In un recente incontro Fabio Pinelli, vicepresidente del Consiglio superiore della magistratura, ha espresso forte preoccupazione per il rischio che il giudice finisca per adattarsi passivamente all’algoritmo. Pinelli ha ribadito la necessità di preservare una “riserva di umanità” nella decisione giudiziaria, come sancito anche dalla sentenza 01895 del 2026 della Sezione Terza Bis del Tar Lazio che ha stabilizzato un candidato di un concorso per la docenza che era stato escluso dalla valutazione fatta dall’Ai per aver dimenticato di barrare una casella. Il Csm sta valutando come far entrare il tema della intelligenza artificiale nella formazione dei magistrati affinché mantengano una “distanza critica” dall’Ai. Secondo molte voci del mondo giudiziario, la macchina deve restare confinata al ruolo di mero strumento amministrativo, di organizzazione e di sintesi, ma non deve mai esondare nelle decisioni sulla valutazione prove e sull’applicazione della legge.

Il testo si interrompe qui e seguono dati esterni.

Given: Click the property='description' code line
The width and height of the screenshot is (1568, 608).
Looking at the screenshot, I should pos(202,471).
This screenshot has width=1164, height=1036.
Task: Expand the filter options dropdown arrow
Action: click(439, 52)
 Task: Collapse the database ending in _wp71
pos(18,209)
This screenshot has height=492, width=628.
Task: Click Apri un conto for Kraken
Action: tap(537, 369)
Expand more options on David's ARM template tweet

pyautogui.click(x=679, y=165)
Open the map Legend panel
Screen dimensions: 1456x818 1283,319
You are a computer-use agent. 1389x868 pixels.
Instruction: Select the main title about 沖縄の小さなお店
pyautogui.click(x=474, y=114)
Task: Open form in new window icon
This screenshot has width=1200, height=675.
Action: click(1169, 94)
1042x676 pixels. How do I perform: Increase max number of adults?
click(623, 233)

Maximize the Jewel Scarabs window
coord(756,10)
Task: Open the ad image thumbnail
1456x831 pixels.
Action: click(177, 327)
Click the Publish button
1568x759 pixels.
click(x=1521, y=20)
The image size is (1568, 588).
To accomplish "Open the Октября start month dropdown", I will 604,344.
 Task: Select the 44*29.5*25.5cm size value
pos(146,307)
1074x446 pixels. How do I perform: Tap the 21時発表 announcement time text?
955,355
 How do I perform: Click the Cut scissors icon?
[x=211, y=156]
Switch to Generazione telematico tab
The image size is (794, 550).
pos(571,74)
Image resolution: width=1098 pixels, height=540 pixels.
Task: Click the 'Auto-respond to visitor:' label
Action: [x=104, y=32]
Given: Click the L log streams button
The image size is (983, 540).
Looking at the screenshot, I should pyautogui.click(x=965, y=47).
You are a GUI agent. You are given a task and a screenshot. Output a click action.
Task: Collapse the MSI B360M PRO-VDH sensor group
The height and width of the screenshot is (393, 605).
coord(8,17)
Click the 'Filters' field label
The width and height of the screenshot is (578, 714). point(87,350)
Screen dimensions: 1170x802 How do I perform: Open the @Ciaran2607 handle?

Sul fronte disciplinare però la posizione è chiara: tanto l’avvocato quanto il magistrato che utilizzano impropriamente l’Ai e violano il principio di diligenza possono essere sanzionati. Per gli avvocati, in alcuni casi di negligenza nell’uso della Ai con le relative “allucinazioni” alla condanna per “colpa qualificata” si è accompagnata la segnalazione all’Ordine per la valutazione del profilo deontologico. Quanto ai magistrati, la sezione disciplinare del Csm dovrà a breve occuparsi degli “errori da Ai” di un magistrato di corte di appello penale autore di riferimenti giurisprudenziali inesistenti, lo stesso giudice sul quale, in attesa degli accertamenti del ministero, la Procura generale della Cassazione ha già deciso di esercitare l’azione disciplinare. Il pericolo però è comunque in agguato. L’allucinazione non rilevata della Ai rischia di inquinare il sistema giudiziario: se non venisse scoperta ed entrasse nella giurisprudenza, finirebbe per entrare in circolo e causare altre decisioni basate su presupposti inventati o su interpretazioni false. Se c’è un giudice, dev’essere a Berlino: non negli abbagli di un server.